2009-11-28 15:24:24

by Mike Frysinger

[permalink] [raw]
Subject: [PATCH] FDPIC: respect PT_GNU_STACK exec markings when creating NOMMU stack

The current code will load the stack size and markings, but then only use
the markings in the MMU code path. The NOMMU code path always passes EXEC
to the mmap() call.
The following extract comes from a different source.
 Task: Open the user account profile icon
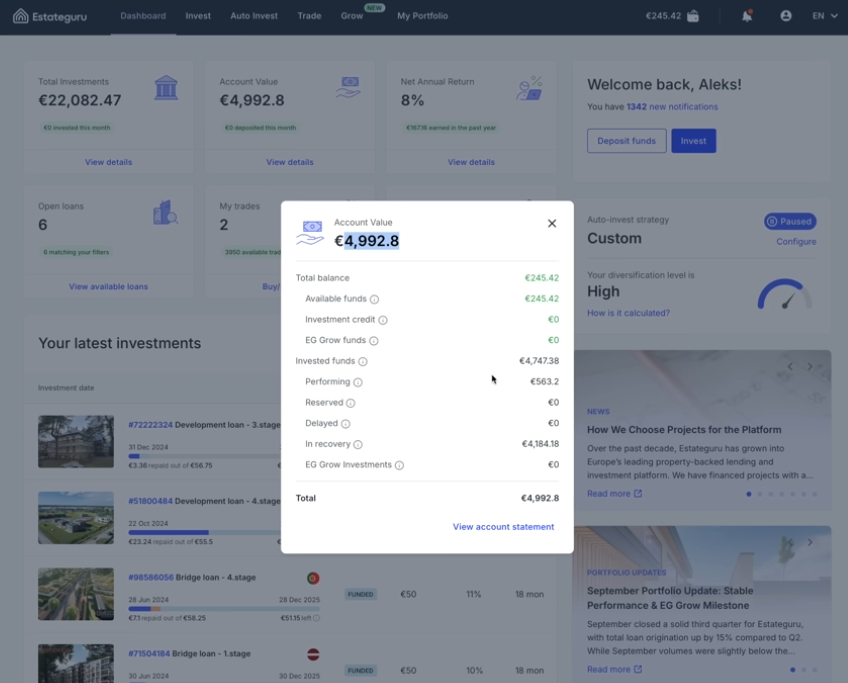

While this doesn't matter to most people during the
run of the code, it causes a pointless icache flush when starting every
FDPIC application and by default, that tends to be 128kB of waste.
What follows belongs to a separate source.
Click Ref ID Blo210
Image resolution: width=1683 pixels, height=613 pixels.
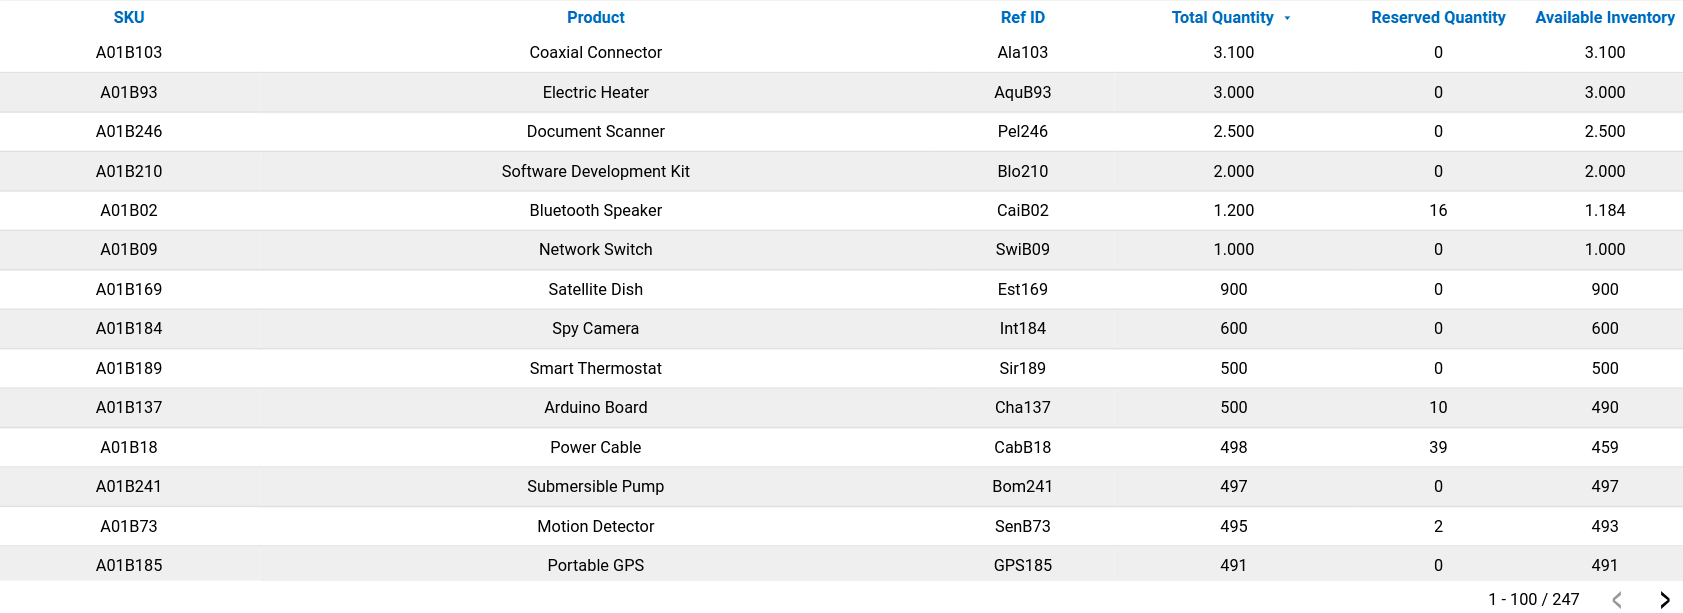click(1022, 171)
Signed-off-by: Mike Frysinger <[email protected]>
---
note: this will apply cleanly with the uninitialized flag patch applied,
but otherwise doesn't directly depend on it

fs/binfmt_elf_fdpic.c | 3 ++-
1 files changed, 2 insertions(+), 1 deletions(-)
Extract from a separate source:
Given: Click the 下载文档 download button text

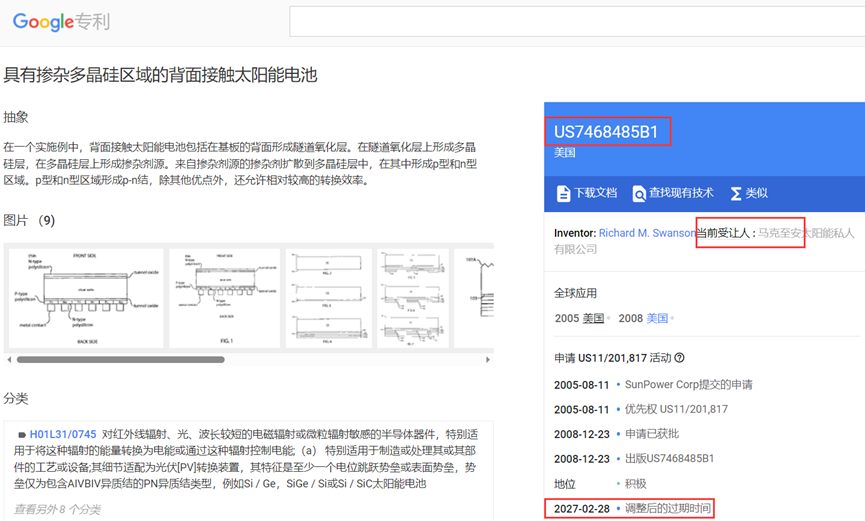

diff --git a/fs/binfmt_elf_fdpic.c b/fs/binfmt_elf_fdpic.c
index 8563a57..3e2507b 100644
--- a/fs/binfmt_elf_fdpic.c
+++ b/fs/binfmt_elf_fdpic.c
@@ -380,7 +380,8 @@ static int load_elf_fdpic_binary(struct linux_binprm *bprm,

down_write(&current->mm->mmap_sem);
current->mm->start_brk = do_mmap(NULL, 0, stack_size,
- PROT_READ | PROT_WRITE | PROT_EXEC,
+ PROT_READ | PROT_WRITE |
+ (executable_stack & EXSTACK_ENABLE_X ? PROT_EXEC : 0),
MAP_PRIVATE | MAP_ANONYMOUS |
MAP_UNINITIALIZED | MAP_GROWSDOWN,
0);
--
1.6.5.3


2009-11-28 18:47:41

by Mike Frysinger

[permalink] [raw]
Subject: Re: [uClinux-dev] [PATCH] FDPIC: respect PT_GNU_STACK exec markings when creating NOMMU stack

On Sat, Nov 28, 2009 at 10:24, Mike Frysinger wrote:
> The current code will load the stack size and markings, but then only use
> the markings in the MMU code path.  The NOMMU code path always passes EXEC
> to the mmap() call.  While this doesn't matter to most people during the
> run of the code, it causes a pointless icache flush when starting every
> FDPIC application and by default, that tends to be 128kB of waste.

for some raw numbers:
with my default FDPIC boot (inetd/syslog/watchdog), we icache flush
18,562,124 bytes. with this stack fix, we cut off 3,538,944 bytes
(19% shrinkage).
-mike

2009-12-02 13:45:15

by David Howells

[permalink] [raw]
Subject: Re: [PATCH] FDPIC: respect PT_GNU_STACK exec markings when creating NOMMU stack

Mike Frysinger <[email protected]> wrote:

> that tends to be 128kB of waste.

While your patch is reasonable, at least in concept, I don't see where you get
this bit of the description from.

> + (executable_stack & EXSTACK_ENABLE_X ? PROT_EXEC : 0),

executable_stack might be EXSTACK_DEFAULT, but the default might be to enable
stack exec - in which case, this is wrong.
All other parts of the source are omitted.